[The problem] Please show every line from the entries that carries the word "Toggle".
---
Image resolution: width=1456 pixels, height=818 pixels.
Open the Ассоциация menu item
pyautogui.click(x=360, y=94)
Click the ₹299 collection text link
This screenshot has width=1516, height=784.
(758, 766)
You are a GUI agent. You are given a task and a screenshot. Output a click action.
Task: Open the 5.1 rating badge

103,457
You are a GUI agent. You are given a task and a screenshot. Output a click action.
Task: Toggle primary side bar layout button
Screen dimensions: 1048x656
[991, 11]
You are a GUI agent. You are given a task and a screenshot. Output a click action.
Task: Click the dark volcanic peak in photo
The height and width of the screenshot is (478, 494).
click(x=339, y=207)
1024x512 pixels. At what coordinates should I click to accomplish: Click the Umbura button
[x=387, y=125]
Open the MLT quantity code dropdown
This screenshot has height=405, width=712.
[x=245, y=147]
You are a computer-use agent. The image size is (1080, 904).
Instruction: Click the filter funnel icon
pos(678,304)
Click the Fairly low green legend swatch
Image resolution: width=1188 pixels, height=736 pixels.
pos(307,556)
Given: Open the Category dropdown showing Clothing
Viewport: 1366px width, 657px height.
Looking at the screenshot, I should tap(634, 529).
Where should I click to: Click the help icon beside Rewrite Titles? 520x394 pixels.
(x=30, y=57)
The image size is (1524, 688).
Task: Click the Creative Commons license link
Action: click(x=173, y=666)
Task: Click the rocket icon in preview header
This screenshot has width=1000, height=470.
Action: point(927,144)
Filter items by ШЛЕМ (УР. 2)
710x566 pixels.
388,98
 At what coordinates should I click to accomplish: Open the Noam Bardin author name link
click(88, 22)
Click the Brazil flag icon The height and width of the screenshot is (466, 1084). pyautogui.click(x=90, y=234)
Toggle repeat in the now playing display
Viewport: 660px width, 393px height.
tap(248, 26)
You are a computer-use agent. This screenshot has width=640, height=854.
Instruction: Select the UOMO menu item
---
[Result of this task]
Task: Toggle primary side bar layout button
Toggle repeat in the now playing display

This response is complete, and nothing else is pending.